(Saved data entries)
[Start of Attachment]
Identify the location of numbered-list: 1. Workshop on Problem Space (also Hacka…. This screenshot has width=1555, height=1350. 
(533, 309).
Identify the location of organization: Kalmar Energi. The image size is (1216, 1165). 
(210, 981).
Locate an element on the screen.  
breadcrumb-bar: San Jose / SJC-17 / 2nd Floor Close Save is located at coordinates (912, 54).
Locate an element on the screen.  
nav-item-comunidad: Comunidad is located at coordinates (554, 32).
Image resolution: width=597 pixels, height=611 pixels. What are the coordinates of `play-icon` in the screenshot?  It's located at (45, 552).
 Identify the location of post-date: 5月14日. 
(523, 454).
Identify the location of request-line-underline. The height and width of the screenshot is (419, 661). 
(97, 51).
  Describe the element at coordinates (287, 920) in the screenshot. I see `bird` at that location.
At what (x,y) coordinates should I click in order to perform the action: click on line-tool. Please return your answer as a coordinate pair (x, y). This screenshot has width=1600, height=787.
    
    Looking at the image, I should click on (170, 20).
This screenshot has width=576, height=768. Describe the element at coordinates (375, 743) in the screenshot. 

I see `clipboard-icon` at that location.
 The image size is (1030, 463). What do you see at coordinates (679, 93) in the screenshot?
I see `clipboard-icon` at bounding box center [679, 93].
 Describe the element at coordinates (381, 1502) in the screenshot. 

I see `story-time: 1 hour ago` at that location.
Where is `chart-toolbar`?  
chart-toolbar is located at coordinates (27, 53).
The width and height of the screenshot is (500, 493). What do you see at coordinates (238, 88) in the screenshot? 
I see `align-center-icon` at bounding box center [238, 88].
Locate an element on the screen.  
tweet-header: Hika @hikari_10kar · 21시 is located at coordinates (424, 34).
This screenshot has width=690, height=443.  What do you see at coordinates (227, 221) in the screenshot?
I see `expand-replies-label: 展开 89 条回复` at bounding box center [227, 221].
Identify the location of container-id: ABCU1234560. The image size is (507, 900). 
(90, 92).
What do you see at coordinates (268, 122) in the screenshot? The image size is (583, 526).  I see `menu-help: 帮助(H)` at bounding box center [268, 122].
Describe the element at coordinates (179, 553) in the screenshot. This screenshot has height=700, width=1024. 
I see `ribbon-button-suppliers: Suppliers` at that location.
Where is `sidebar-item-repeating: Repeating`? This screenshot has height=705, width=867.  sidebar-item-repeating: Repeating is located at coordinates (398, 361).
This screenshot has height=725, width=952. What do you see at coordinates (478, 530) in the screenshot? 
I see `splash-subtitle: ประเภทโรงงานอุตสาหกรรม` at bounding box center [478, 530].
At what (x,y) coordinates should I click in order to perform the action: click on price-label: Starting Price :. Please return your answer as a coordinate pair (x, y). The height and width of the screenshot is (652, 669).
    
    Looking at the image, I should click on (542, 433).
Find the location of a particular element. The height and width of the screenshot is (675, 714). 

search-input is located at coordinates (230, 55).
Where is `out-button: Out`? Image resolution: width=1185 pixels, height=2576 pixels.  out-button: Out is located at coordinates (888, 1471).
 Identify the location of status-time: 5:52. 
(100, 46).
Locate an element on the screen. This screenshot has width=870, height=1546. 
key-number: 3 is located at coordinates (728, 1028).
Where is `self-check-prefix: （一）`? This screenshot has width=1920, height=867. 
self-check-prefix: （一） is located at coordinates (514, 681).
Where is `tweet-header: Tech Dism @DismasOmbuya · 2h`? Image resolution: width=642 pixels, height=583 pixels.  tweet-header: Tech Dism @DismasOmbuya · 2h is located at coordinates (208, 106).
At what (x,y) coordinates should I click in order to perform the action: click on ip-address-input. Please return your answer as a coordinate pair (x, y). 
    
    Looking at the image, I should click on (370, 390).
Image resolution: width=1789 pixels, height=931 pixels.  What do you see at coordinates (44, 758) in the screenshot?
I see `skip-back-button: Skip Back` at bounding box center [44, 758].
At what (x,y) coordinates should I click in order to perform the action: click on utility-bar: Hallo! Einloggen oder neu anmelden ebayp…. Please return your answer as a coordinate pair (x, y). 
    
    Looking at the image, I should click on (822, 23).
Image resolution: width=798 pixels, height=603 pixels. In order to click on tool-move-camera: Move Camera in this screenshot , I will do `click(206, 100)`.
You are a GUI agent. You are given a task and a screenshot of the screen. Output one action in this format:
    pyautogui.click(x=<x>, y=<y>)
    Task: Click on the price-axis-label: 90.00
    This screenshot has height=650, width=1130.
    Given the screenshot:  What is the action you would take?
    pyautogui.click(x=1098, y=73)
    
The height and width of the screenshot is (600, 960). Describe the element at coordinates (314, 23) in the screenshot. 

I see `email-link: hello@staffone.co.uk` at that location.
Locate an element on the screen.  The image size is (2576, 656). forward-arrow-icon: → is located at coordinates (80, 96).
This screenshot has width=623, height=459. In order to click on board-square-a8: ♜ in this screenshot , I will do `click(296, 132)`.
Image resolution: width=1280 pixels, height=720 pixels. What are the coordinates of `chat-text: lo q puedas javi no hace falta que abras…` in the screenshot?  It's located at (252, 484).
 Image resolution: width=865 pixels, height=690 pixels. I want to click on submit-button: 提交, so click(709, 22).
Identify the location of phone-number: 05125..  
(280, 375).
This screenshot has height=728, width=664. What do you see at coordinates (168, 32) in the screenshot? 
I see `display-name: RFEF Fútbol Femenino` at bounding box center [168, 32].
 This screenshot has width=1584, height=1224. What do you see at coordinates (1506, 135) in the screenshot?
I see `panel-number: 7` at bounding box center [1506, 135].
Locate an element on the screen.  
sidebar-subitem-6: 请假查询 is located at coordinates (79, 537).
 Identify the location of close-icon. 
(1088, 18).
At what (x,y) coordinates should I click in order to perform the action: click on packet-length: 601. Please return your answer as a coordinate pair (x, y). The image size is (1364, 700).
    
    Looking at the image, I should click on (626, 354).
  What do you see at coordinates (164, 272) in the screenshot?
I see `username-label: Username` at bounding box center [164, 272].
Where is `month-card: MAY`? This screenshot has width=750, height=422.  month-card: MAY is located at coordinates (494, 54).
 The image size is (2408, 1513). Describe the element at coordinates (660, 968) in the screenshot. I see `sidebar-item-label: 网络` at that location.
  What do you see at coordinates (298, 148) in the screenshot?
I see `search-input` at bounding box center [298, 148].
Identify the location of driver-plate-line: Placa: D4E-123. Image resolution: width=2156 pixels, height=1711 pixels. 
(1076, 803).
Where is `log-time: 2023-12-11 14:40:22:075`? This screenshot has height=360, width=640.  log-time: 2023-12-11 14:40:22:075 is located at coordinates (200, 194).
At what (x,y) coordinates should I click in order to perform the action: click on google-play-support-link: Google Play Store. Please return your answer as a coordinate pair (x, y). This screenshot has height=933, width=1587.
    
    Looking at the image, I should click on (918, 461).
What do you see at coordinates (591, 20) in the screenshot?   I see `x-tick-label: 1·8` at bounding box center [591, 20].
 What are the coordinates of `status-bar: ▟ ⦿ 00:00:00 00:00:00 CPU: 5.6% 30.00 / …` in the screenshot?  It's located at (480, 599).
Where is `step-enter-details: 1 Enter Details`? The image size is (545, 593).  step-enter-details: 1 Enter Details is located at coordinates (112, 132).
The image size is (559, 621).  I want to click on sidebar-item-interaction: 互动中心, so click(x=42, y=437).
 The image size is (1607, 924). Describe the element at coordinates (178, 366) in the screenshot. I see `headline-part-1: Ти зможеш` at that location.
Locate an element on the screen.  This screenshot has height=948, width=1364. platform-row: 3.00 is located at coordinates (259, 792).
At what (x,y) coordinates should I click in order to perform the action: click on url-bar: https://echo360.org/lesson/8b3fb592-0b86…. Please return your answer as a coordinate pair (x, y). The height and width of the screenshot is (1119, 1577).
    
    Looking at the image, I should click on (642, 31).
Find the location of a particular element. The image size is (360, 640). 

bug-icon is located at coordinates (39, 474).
[End of Attachment]
* PROBLEM TO SOLVE *
Reproduce the lines above word for word, beginning with the line containing "coordinates (208, 106)." and continuing through the line containing "coordinates (80, 96).".

* COMPLETED TASK *
Where is `tweet-header: Tech Dism @DismasOmbuya · 2h`? Image resolution: width=642 pixels, height=583 pixels.  tweet-header: Tech Dism @DismasOmbuya · 2h is located at coordinates (208, 106).
At what (x,y) coordinates should I click in order to perform the action: click on ip-address-input. Please return your answer as a coordinate pair (x, y). 
    
    Looking at the image, I should click on (370, 390).
Image resolution: width=1789 pixels, height=931 pixels.  What do you see at coordinates (44, 758) in the screenshot?
I see `skip-back-button: Skip Back` at bounding box center [44, 758].
At what (x,y) coordinates should I click in order to perform the action: click on utility-bar: Hallo! Einloggen oder neu anmelden ebayp…. Please return your answer as a coordinate pair (x, y). 
    
    Looking at the image, I should click on (822, 23).
Image resolution: width=798 pixels, height=603 pixels. In order to click on tool-move-camera: Move Camera in this screenshot , I will do `click(206, 100)`.
You are a GUI agent. You are given a task and a screenshot of the screen. Output one action in this format:
    pyautogui.click(x=<x>, y=<y>)
    Task: Click on the price-axis-label: 90.00
    This screenshot has height=650, width=1130.
    Given the screenshot:  What is the action you would take?
    pyautogui.click(x=1098, y=73)
    
The height and width of the screenshot is (600, 960). Describe the element at coordinates (314, 23) in the screenshot. 

I see `email-link: hello@staffone.co.uk` at that location.
Locate an element on the screen.  The image size is (2576, 656). forward-arrow-icon: → is located at coordinates (80, 96).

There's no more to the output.